Studio album by Sabac Red
- Released: June 15, 2004
- Studios: Powerhouse Studios (New York, NY)
- Genre: Hip-hop
- Length: 1:03:17
- Label: Psycho+Logical-Records
- Producer: Necro (also exec.)

Sabac Red chronology
| The Future Is Now (2002) | Sabacolypse: A Change Gon' Come (2004) | The Ritual (2008) |

= Sabacolypse: A Change Gon' Come =

Sabacolypse: A Change Gon' Come is the debut solo studio album by American rapper Sabac Red. It was released on June 15, 2004, via Psycho+Logical-Records. Production was handled entirely by Necro. It features guest appearances from Antwon Lamar Robinson, Cenophia Mitchell, Dash Mihok, Immortal Technique, Jamal Joseph, Mr. Hyde, Necro, Q-Unique, Roosevelt Phillip, Vinnie Paz, and his fellow Non Phixion groupmates. A music video was made for "A Change Gon' Come (Militant Metal Mix)"

The instrumental for "Positive and Negative" was originally used on a Non-Phixion demo that got them signed to Geffen Records when MC Serch from 3rd Bass was still in Non-Phixion.

Pointing data for screenshots
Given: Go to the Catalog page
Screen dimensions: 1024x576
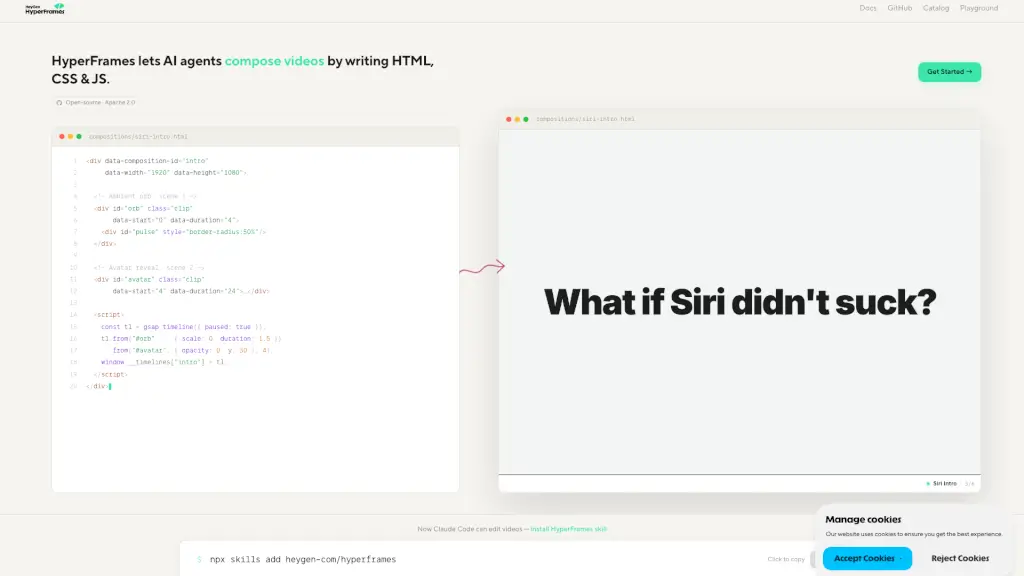Looking at the screenshot, I should click(x=936, y=8).
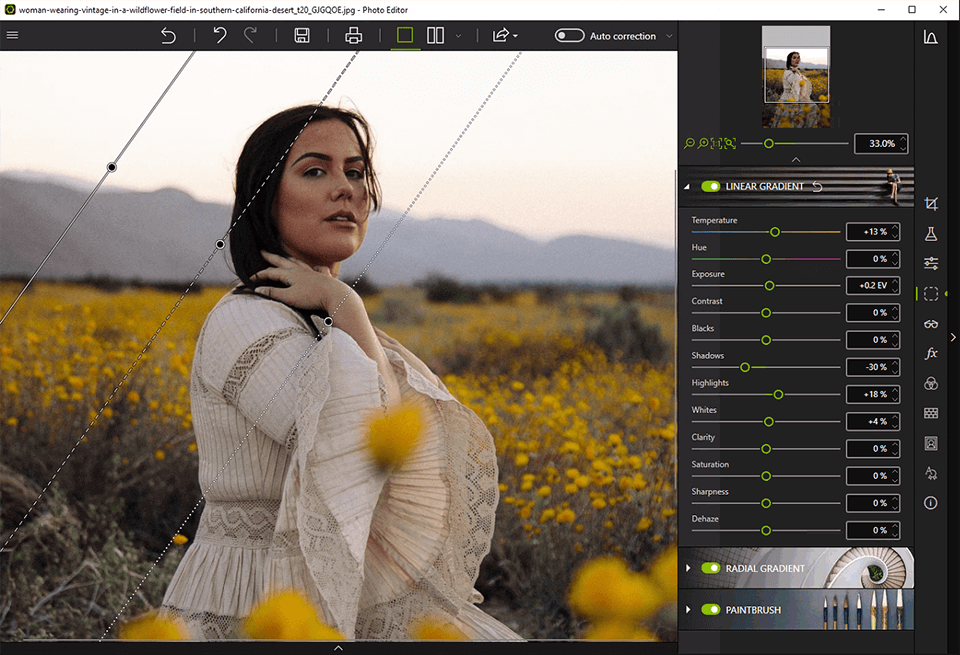Open the Info panel icon

931,504
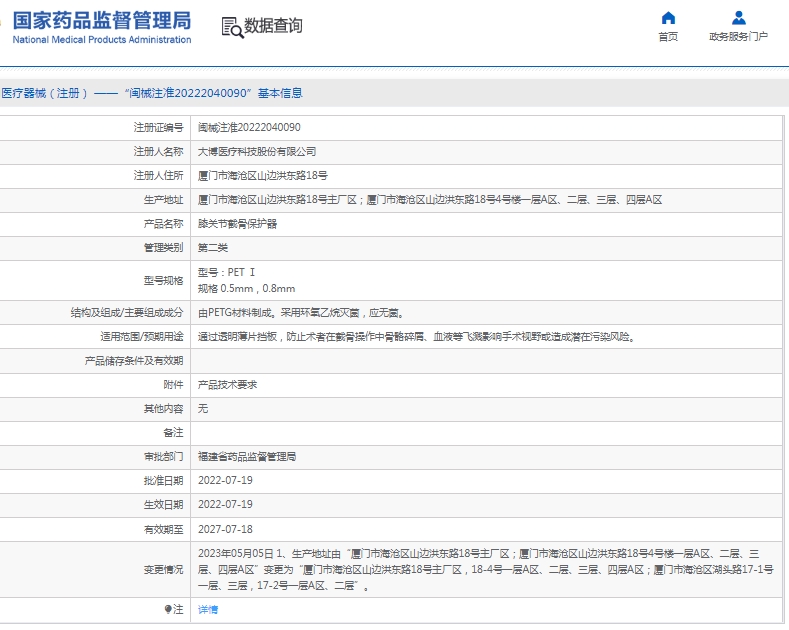
Task: Click the 产品技术要求 attachment text
Action: pyautogui.click(x=228, y=385)
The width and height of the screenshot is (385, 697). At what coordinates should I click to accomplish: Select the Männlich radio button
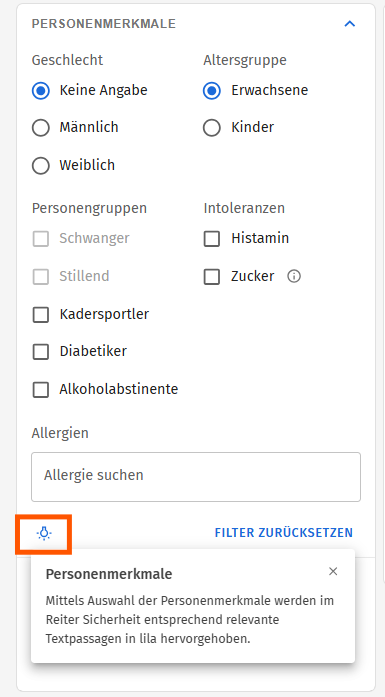coord(41,128)
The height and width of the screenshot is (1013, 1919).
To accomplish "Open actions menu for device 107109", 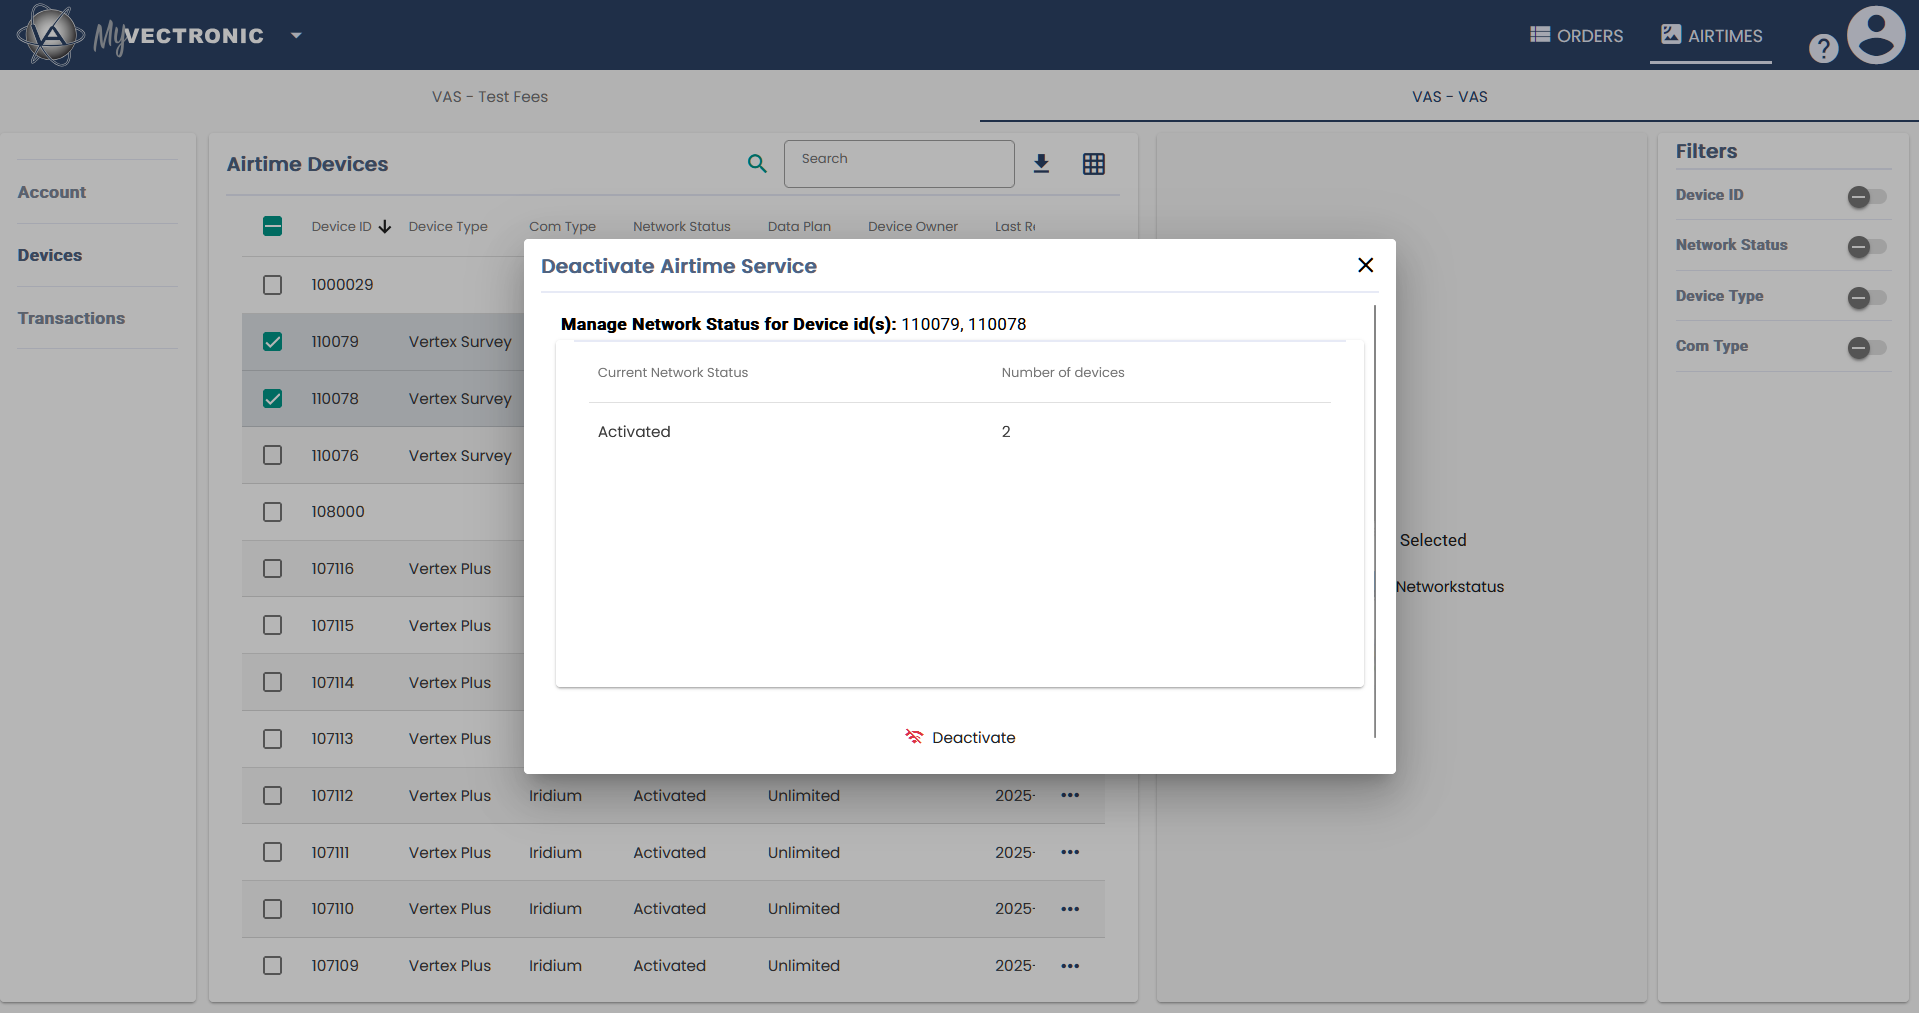I will tap(1070, 966).
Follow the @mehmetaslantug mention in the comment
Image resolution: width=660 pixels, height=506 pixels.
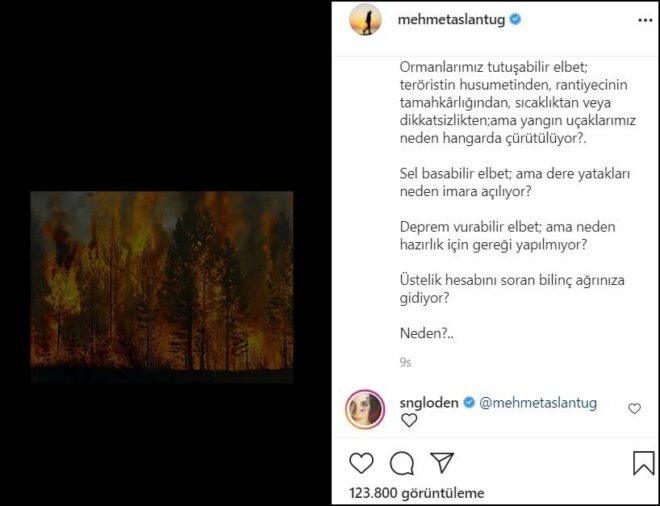(537, 403)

Given instruction 1
According to the article, which record label released Sabacolypse: A Change Gon' Come?
Given instruction 2
Copy the rows, starting at the line that contains "Follow the @mehmetaslantug" and continuing through the last line of the rows, leaving out the pictures.
The article and the rows are unrelated to each other.

Correct result 1
Psycho+Logical-Records

Correct result 2
Follow the @mehmetaslantug mention in the comment
Image resolution: width=660 pixels, height=506 pixels.
(537, 403)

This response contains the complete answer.